Records from a data source:
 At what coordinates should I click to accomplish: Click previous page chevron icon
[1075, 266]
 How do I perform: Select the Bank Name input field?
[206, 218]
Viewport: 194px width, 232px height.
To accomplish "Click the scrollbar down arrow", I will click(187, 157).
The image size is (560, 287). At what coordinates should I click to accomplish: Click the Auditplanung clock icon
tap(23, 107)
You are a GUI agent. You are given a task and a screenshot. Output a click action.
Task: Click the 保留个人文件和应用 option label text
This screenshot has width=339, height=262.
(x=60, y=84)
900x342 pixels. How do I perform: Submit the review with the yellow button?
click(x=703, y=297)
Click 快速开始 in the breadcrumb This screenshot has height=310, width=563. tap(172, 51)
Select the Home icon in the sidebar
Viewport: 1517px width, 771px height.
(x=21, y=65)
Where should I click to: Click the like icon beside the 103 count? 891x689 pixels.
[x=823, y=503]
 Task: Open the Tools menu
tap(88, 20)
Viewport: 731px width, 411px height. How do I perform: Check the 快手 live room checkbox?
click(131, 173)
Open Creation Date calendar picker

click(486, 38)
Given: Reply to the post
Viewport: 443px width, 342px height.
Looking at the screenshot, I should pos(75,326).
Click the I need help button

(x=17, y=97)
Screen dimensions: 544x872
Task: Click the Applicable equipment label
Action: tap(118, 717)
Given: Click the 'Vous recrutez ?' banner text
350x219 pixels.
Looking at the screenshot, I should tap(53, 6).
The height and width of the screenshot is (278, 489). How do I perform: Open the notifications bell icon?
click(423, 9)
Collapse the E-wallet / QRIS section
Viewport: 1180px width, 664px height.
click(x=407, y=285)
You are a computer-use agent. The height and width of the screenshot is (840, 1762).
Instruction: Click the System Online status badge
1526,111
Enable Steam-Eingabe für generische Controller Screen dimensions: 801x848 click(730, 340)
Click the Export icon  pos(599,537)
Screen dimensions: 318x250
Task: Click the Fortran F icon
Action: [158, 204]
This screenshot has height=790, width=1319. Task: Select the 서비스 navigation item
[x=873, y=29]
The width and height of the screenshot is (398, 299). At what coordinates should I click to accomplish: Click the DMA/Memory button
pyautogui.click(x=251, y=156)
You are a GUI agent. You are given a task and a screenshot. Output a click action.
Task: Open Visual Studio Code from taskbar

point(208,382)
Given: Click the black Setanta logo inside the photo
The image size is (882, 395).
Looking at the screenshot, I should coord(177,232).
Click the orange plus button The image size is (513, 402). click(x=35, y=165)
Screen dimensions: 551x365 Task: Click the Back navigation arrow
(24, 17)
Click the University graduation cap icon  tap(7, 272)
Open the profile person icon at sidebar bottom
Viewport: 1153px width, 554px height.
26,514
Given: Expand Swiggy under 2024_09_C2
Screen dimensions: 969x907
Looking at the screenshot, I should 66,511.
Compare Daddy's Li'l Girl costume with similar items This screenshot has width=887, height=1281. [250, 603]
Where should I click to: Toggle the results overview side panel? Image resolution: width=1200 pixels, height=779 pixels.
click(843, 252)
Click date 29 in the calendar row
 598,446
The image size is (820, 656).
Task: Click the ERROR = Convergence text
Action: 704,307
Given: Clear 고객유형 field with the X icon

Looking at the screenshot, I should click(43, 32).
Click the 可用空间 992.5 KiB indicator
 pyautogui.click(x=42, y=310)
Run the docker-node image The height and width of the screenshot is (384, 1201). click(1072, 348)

- **Short problem**
Please gather every line of the data above that contains the string "icon", treating uppercase and lowercase as different.

- **Solution**
 At what coordinates should I click to accomplish: Click previous page chevron icon
The image size is (560, 287). At what coordinates should I click to accomplish: Click the Auditplanung clock icon
Select the Home icon in the sidebar
Where should I click to: Click the like icon beside the 103 count? 891x689 pixels.
The height and width of the screenshot is (278, 489). How do I perform: Open the notifications bell icon?
Click the Export icon  pos(599,537)
Task: Click the Fortran F icon
Click the University graduation cap icon  tap(7, 272)
Open the profile person icon at sidebar bottom
Given: Clear 고객유형 field with the X icon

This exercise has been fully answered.